**WHAT THE EXERCISE ASKS**
Please repeat the lines below exactly. Begin with the line containing "死生観 (112, 2348)" and go on through the line containing "Energy and Power (447, 130)".

[Stored data]
========================================

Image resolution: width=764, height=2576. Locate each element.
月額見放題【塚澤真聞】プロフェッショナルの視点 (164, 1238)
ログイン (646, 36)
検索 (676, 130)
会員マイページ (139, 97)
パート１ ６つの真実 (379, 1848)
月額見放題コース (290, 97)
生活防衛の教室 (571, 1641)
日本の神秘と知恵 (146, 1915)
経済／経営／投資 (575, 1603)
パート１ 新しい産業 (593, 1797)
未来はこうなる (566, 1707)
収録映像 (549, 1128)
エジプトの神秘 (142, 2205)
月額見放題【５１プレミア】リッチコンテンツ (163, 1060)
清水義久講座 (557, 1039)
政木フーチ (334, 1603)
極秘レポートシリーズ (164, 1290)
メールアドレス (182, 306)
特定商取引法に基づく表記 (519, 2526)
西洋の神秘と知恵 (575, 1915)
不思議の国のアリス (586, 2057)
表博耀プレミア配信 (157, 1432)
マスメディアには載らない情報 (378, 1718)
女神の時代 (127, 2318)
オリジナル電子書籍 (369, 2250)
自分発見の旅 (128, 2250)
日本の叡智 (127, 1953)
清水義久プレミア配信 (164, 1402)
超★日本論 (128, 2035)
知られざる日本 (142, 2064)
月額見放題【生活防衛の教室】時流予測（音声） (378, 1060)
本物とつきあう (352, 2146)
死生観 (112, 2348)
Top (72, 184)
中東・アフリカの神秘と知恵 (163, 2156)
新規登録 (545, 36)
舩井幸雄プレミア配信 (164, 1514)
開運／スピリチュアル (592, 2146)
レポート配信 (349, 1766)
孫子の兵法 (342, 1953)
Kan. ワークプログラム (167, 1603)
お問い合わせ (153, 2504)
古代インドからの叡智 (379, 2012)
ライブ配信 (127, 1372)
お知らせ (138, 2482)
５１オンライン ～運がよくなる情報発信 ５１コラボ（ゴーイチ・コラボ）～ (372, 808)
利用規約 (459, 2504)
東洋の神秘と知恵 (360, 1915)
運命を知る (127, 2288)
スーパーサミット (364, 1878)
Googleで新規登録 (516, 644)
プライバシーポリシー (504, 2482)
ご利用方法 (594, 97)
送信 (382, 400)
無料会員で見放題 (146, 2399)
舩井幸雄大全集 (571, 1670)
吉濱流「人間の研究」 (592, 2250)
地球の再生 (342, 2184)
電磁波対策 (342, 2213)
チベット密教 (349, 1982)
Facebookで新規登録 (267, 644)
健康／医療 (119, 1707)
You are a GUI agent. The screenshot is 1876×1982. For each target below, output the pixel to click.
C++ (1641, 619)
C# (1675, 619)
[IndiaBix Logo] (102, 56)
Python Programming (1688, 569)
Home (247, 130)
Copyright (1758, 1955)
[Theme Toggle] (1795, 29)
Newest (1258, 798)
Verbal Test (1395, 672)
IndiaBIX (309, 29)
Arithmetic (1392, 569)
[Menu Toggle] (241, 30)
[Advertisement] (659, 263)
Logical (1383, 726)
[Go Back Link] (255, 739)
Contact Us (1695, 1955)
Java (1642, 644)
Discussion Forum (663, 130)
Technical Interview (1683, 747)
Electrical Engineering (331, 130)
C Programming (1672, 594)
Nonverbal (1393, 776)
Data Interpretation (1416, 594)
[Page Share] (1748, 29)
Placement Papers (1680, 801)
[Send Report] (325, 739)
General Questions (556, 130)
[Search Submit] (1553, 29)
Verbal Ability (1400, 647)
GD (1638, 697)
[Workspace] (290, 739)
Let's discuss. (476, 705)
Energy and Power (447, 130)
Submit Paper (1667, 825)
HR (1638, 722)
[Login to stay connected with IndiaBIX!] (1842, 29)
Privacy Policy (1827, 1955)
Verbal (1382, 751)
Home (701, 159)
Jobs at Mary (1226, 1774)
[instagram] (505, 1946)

========================================

**COMPLETED TASK**
死生観 (112, 2348)
Top (72, 184)
中東・アフリカの神秘と知恵 (163, 2156)
新規登録 (545, 36)
舩井幸雄プレミア配信 (164, 1514)
開運／スピリチュアル (592, 2146)
レポート配信 (349, 1766)
孫子の兵法 (342, 1953)
Kan. ワークプログラム (167, 1603)
お問い合わせ (153, 2504)
古代インドからの叡智 (379, 2012)
ライブ配信 (127, 1372)
お知らせ (138, 2482)
５１オンライン ～運がよくなる情報発信 ５１コラボ（ゴーイチ・コラボ）～ (372, 808)
利用規約 (459, 2504)
東洋の神秘と知恵 (360, 1915)
運命を知る (127, 2288)
スーパーサミット (364, 1878)
Googleで新規登録 (516, 644)
プライバシーポリシー (504, 2482)
ご利用方法 (594, 97)
送信 (382, 400)
無料会員で見放題 (146, 2399)
舩井幸雄大全集 (571, 1670)
吉濱流「人間の研究」 (592, 2250)
地球の再生 (342, 2184)
電磁波対策 (342, 2213)
チベット密教 (349, 1982)
Facebookで新規登録 (267, 644)
健康／医療 (119, 1707)
You are a GUI agent. The screenshot is 1876×1982. For each target below, output the pixel to click.
C++ (1641, 619)
C# (1675, 619)
[IndiaBix Logo] (102, 56)
Python Programming (1688, 569)
Home (247, 130)
Copyright (1758, 1955)
[Theme Toggle] (1795, 29)
Newest (1258, 798)
Verbal Test (1395, 672)
IndiaBIX (309, 29)
Arithmetic (1392, 569)
[Menu Toggle] (241, 30)
[Advertisement] (659, 263)
Logical (1383, 726)
[Go Back Link] (255, 739)
Contact Us (1695, 1955)
Java (1642, 644)
Discussion Forum (663, 130)
Technical Interview (1683, 747)
Electrical Engineering (331, 130)
C Programming (1672, 594)
Nonverbal (1393, 776)
Data Interpretation (1416, 594)
[Page Share] (1748, 29)
Placement Papers (1680, 801)
[Send Report] (325, 739)
General Questions (556, 130)
[Search Submit] (1553, 29)
Verbal Ability (1400, 647)
GD (1638, 697)
[Workspace] (290, 739)
Let's discuss. (476, 705)
Energy and Power (447, 130)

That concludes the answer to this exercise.